M. Lucas, C. Löbbert: "Ice Ice Baby"

Eintagsfliegen in der Erinnerung

Der Popsänger Lou Bega ("Mambo No. 5") in der Fernsehshow "Wetten, daß...", 1999.
Landete mit Mambo No.5 einen Riesenhit: der Popsänger Lou Bega © picture alliance / dpa / Katja Lenz
Von Gesa Ufer · 30.10.2015
Vom grässlich kurzen Ruhm musikalischer Eintagsfliegen erzählt das Buch "Ice Ice Baby – One-Hit Wonders 1995-2015" von Autor Marcus Lucas und Illustratorin Carolin Löbbert. Das hätte eigentlich interessant werden können.
Von Carl Perkins' "Blue Suede Shoes" über Opus' "Live Is Life" bis zum "Gangnam Style" von PSY: One-Hit-Wonders markieren den Höhepunkt einer Karriere – und zugleich auch schon ihr Ende. Hinter vielen großen Hits stecken Geschichten, die sind so tragisch, grotesk oder rührend, dass sich ganze Romane daraus stricken ließen. 80 solcher Geschichten stellen der Journalist Marcus Lucas und die Illustratorin Carolin Löbbert in ihrem Buch "Ice Ice Baby – One Hit Wonders 1995-2015" vor.
Quälende Ohrwürmer, die man lieber für immer vergessen hätte
Chronologisch erzählt und getextet auf Deutsch und Englisch, graben die Beiden mit ihren Portraits auf jeweils einer Doppelseite längst vergessene Perlen aus. Aber auch quälende Ohrwürmer, an die man lieber nie wieder erinnert worden wäre. "I'm a Barbie Girl" zum Beispiel oder den "Mambo No. 5". Dabei erzählen Carolin Löbberts Zeichnungen mit nur wenigen Strichen viel vom kurzen Ruhm.

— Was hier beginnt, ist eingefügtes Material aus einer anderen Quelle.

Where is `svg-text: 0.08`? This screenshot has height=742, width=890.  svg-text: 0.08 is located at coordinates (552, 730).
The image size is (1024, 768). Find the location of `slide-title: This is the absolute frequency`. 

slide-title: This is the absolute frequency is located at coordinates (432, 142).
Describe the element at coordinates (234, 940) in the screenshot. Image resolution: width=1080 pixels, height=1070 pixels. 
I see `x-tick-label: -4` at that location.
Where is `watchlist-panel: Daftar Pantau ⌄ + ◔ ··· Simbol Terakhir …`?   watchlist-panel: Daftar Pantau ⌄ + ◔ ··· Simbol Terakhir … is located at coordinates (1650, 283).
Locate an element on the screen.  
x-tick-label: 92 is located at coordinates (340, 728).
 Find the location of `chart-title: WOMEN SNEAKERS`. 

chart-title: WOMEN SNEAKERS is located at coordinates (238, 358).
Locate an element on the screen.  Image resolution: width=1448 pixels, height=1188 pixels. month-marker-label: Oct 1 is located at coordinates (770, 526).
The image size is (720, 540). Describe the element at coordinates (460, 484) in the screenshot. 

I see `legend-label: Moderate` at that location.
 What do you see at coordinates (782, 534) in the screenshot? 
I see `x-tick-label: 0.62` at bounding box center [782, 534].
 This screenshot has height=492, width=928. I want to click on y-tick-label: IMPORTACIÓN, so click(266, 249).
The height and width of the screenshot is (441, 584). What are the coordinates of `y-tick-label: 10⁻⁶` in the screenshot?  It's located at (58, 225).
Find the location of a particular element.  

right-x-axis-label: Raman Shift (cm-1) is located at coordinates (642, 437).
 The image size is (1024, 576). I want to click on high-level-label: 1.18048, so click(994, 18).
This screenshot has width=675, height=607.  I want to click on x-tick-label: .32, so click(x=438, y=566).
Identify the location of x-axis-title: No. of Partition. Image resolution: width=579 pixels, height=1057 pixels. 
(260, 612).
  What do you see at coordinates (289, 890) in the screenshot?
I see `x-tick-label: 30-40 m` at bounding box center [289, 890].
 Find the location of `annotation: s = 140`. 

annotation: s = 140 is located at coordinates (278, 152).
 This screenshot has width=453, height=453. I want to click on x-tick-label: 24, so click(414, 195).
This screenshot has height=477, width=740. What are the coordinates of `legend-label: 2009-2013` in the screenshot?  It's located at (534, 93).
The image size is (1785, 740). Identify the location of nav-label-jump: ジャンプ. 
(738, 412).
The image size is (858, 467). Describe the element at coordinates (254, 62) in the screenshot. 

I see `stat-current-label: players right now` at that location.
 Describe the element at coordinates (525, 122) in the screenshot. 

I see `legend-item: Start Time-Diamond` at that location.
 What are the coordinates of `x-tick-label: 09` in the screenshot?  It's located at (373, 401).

Da sind die zu großen Posen vor kitschigem Hintergrund, umnebelte Blicke und grenzdebiles Lachen, da sind die schmierigen Haartollen der 50er, die psychedelischen Muster der 60er und jede Menge anderer oft auch zeitloser Geschmacklosigkeiten. Und manchmal scheint sich bereits die Frage anzudeuten, was von all dem Glanz und Glamour wohl übrig bleiben mag. Die Texte bleiben die Antwort oft schuldig. Dafür sind sie zu kurz angelegt und können die Schicksale nur anreißen. Aber immerhin machen Sie Lust, auf eigene Faust tiefer zu recherchieren. Dabei hilft auch ein im Buch angegebener eigener Blog mit Videos und weitergehenden Informationen und eine eigene You-Tube-Playlist.
Auswahl oft nicht nachvollziehbar
Echtes Manko der Sammlung: Die Auswahl ist in vielen Fällen nicht nachzuvollziehen. Denn auch wenn die Autoren angeben, der internationale Blick auf die Künstler sei entscheidend gewesen, so haben es Musiker wie Serge Gainsbourg, Screamin' Jay Hawkins oder Bobby McFerrin wahrhaftig nicht verdient, zwischen den zahlreichen echten Eintagsfliegen eingereiht zu werden. Selbst Nena mag man allerlei vorwerfen, ein One-Hit-Wonder ist sie nicht. Und so bleibt am Ende der Eindruck, ein in erster Linie hoch dekoratives Coffee-Table-Buch in den Händen zu halten, das zwar knackige kurze Geschichten über Ruhm und Niederlagen erzählt, möglicherweise aber selbst nur ein auf Effekt konzipiertes One-Hit-Wonder zu sein scheint.